■ Directions: Which lines in the records below contain the word "logo"? Copy each of them.

■ Source material:

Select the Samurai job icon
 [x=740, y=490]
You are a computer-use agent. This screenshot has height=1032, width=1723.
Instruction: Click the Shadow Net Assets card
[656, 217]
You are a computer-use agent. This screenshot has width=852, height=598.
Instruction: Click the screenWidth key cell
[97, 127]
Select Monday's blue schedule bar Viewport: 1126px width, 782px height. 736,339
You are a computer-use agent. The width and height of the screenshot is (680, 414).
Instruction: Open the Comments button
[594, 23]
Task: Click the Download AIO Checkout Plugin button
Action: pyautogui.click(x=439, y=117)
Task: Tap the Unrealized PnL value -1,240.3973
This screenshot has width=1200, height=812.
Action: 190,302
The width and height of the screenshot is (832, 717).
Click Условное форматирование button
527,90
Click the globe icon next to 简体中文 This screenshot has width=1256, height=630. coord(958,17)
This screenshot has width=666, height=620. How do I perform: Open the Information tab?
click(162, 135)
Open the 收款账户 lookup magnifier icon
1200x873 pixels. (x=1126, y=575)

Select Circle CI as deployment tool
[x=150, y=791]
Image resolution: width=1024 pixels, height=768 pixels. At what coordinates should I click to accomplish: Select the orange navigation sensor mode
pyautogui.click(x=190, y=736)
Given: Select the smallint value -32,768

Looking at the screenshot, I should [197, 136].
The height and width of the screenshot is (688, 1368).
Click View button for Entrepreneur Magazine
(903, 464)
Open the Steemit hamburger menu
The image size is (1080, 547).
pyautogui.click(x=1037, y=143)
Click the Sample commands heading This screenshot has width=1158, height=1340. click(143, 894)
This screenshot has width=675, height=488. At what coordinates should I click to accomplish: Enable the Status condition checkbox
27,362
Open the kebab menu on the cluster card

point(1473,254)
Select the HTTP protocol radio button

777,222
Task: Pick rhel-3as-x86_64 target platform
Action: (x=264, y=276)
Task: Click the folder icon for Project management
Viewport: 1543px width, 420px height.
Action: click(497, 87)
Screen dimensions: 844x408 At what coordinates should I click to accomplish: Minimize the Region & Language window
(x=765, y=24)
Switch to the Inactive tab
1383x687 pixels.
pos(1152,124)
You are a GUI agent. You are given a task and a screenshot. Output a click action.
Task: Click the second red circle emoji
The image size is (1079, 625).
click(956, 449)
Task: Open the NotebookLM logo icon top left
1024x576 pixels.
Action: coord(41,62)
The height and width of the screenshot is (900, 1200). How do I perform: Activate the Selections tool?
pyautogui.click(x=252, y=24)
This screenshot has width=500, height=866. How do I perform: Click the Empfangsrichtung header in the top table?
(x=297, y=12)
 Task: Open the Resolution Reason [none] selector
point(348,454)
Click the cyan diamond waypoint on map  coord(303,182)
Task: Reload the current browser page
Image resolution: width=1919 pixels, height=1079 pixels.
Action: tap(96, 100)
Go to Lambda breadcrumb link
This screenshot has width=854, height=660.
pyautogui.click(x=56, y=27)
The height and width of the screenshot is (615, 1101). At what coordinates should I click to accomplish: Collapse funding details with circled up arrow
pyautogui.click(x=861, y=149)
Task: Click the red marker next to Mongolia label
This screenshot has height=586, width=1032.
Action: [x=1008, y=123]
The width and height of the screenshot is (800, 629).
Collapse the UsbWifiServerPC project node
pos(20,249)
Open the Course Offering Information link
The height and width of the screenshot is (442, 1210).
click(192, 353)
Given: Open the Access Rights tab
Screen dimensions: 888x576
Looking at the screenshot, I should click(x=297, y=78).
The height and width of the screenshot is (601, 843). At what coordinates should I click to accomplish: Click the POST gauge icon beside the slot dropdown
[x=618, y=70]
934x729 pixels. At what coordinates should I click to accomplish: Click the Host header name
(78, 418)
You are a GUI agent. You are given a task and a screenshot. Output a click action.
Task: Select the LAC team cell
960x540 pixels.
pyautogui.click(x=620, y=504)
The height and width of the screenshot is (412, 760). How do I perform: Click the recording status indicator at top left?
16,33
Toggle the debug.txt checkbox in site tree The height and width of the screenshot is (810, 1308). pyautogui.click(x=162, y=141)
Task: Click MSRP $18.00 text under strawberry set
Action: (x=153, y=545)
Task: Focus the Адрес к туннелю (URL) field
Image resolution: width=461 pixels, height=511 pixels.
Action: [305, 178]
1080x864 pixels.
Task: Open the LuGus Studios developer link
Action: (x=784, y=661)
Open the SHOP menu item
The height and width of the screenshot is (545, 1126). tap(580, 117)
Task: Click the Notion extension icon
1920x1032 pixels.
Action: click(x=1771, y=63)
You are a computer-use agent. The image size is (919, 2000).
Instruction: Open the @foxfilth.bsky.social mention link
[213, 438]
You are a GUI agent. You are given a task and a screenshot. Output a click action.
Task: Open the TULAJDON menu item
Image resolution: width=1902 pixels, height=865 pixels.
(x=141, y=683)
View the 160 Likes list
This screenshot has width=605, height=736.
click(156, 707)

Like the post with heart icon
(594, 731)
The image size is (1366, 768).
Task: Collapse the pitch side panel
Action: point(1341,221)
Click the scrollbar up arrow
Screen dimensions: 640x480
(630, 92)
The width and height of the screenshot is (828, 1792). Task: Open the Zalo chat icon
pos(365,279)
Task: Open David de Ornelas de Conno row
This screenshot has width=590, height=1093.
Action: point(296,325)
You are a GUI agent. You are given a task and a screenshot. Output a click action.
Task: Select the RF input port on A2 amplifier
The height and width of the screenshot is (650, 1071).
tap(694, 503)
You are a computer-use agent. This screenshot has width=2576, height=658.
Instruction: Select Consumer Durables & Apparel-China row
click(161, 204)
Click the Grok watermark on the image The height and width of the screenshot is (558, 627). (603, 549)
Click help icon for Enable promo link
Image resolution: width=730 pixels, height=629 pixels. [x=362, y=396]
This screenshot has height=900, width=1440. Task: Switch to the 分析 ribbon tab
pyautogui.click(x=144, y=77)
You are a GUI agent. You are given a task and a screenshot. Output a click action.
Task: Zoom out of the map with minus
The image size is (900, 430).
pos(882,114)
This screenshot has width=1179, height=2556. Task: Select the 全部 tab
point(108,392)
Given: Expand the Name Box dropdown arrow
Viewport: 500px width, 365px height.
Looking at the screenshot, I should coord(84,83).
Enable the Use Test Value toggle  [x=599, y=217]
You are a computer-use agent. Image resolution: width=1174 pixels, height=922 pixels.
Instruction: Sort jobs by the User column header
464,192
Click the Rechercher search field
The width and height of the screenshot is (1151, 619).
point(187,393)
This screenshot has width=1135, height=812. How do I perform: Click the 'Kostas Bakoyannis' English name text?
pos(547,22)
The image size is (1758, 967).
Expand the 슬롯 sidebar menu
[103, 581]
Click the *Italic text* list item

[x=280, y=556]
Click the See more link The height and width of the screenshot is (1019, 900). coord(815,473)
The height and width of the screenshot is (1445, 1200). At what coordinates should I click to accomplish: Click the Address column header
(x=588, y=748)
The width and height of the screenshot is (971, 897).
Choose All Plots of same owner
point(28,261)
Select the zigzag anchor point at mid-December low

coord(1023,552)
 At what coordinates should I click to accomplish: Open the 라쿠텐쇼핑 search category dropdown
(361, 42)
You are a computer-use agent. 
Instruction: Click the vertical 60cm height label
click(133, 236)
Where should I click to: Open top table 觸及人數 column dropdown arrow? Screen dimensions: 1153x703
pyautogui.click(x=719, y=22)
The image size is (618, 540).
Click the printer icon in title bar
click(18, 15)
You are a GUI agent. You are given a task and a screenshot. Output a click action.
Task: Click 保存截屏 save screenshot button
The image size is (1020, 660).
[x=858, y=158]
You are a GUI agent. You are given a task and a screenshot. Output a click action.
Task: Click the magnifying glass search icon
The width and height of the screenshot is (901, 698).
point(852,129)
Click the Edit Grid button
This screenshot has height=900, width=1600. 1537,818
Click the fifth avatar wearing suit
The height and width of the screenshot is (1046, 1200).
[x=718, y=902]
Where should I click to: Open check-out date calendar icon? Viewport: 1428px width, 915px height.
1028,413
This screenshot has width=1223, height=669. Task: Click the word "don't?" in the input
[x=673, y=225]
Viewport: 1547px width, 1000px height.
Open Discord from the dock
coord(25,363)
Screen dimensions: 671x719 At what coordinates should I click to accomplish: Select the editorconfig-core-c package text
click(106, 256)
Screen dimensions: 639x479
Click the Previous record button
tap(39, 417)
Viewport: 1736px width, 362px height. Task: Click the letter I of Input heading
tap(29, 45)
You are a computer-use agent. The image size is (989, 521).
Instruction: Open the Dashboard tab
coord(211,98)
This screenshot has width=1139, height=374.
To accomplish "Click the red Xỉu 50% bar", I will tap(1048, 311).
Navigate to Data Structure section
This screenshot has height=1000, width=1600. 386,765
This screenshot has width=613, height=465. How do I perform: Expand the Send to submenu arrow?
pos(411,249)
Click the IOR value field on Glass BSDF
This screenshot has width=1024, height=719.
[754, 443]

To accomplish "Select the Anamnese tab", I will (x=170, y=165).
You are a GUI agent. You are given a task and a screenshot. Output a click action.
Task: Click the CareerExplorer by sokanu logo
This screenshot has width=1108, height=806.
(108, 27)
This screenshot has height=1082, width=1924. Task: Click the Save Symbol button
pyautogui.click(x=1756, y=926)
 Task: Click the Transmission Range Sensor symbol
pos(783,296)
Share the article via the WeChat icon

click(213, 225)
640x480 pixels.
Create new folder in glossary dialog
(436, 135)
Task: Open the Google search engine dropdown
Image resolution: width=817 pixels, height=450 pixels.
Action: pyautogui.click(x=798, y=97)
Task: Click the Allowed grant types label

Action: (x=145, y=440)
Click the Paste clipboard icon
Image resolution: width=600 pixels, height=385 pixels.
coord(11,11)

■ Answer to this task:
Task: Open the NotebookLM logo icon top left
Task: Click the CareerExplorer by sokanu logo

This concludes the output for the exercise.